A linesman escaped almost unscathed after receiving an 11,000 volt shock - almost four times as powerful as an electric chair.
The Top Energy worker was up a power pole near Opononi in Northland when he touched a live wire and fell 8-9 metres into a hedge on Tuesday afternoon. His only injuries were singed fingers.
"[The charge] went in through one hand and out through the other, passing across his chest," Top Energy chief executive Russell Shaw said.
The man was airlifted to Whangarei Hospital and discharged yesterday to recover at home.
Mr Shaw said the worker, who was "one of our better staff members", felt lucky to be alive.
"He is an experienced linesman and understands just how significant the event was and how lucky he is to have survived, so he's's feeling very relieved," Mr Shaw said.

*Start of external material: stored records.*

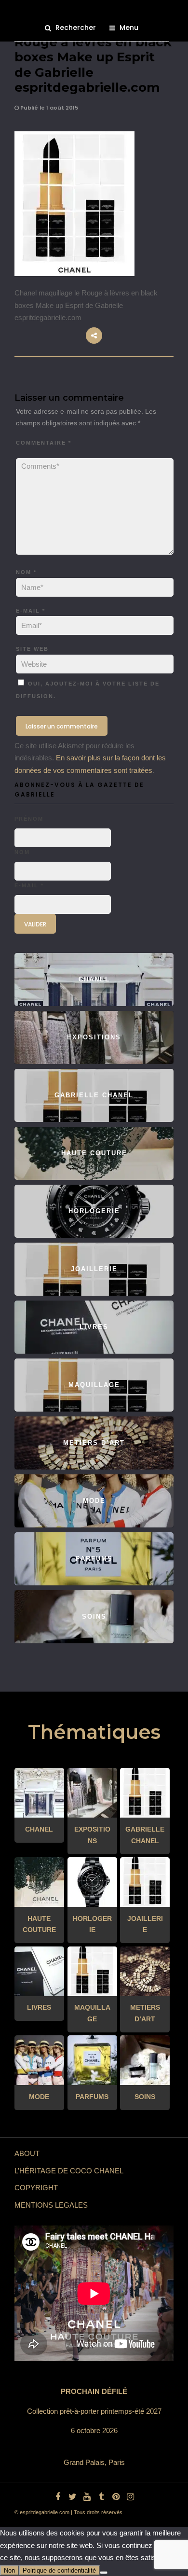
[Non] (103, 2572)
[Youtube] (87, 2497)
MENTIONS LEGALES (51, 2205)
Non (9, 2570)
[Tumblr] (101, 2497)
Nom (26, 572)
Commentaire (43, 443)
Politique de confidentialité (59, 2570)
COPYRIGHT (36, 2188)
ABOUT (27, 2153)
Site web (32, 649)
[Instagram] (130, 2497)
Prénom (28, 819)
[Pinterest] (116, 2497)
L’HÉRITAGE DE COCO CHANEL (68, 2171)
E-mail (30, 611)
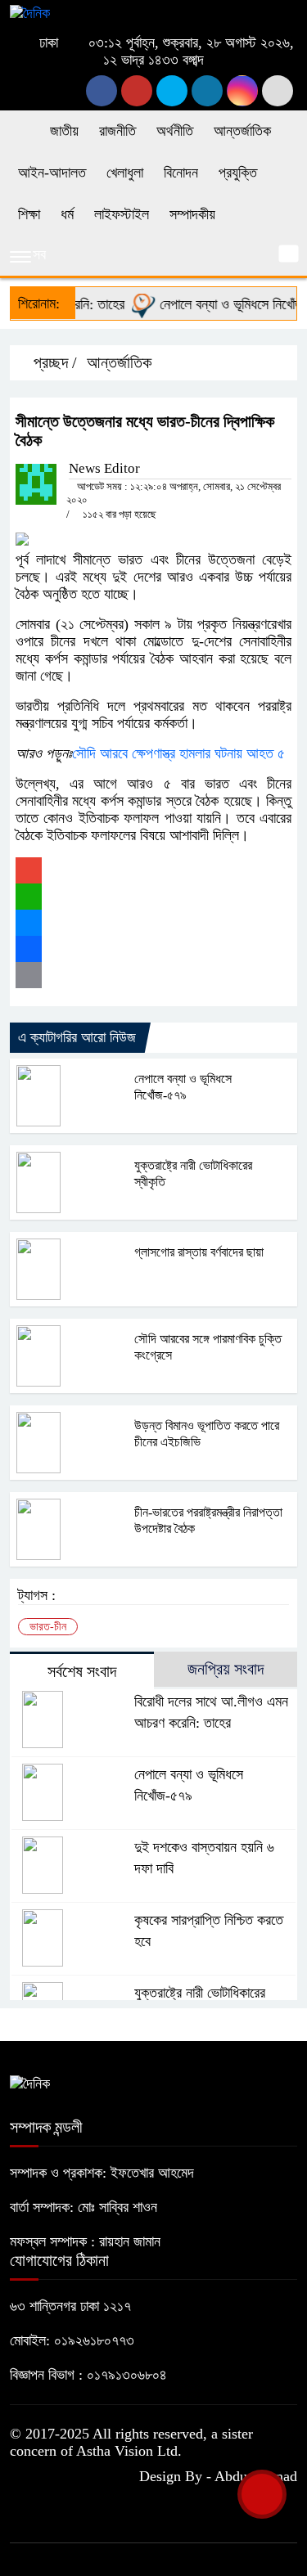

"An electric chair is generally about 3000 volts, so 11,000 volts is a significant amount of energy."
The company and the government's labour department are investigating the incident and Mr Shaw said the power should "absolutely" have been off when the man went up the pole.
"We have a very tight process in place where the line has to be switched off," said Mr Shaw.
"It has to be isolated, we have to lock the switches to ensure that no-one else can turn it back on, and then ... if someone does turn it back on there should still be a safe zone for the guys working in the field. That's coordinated through a control room.
"Clearly that wasn't the case because in this instance the guy climbed the pole and the line was live."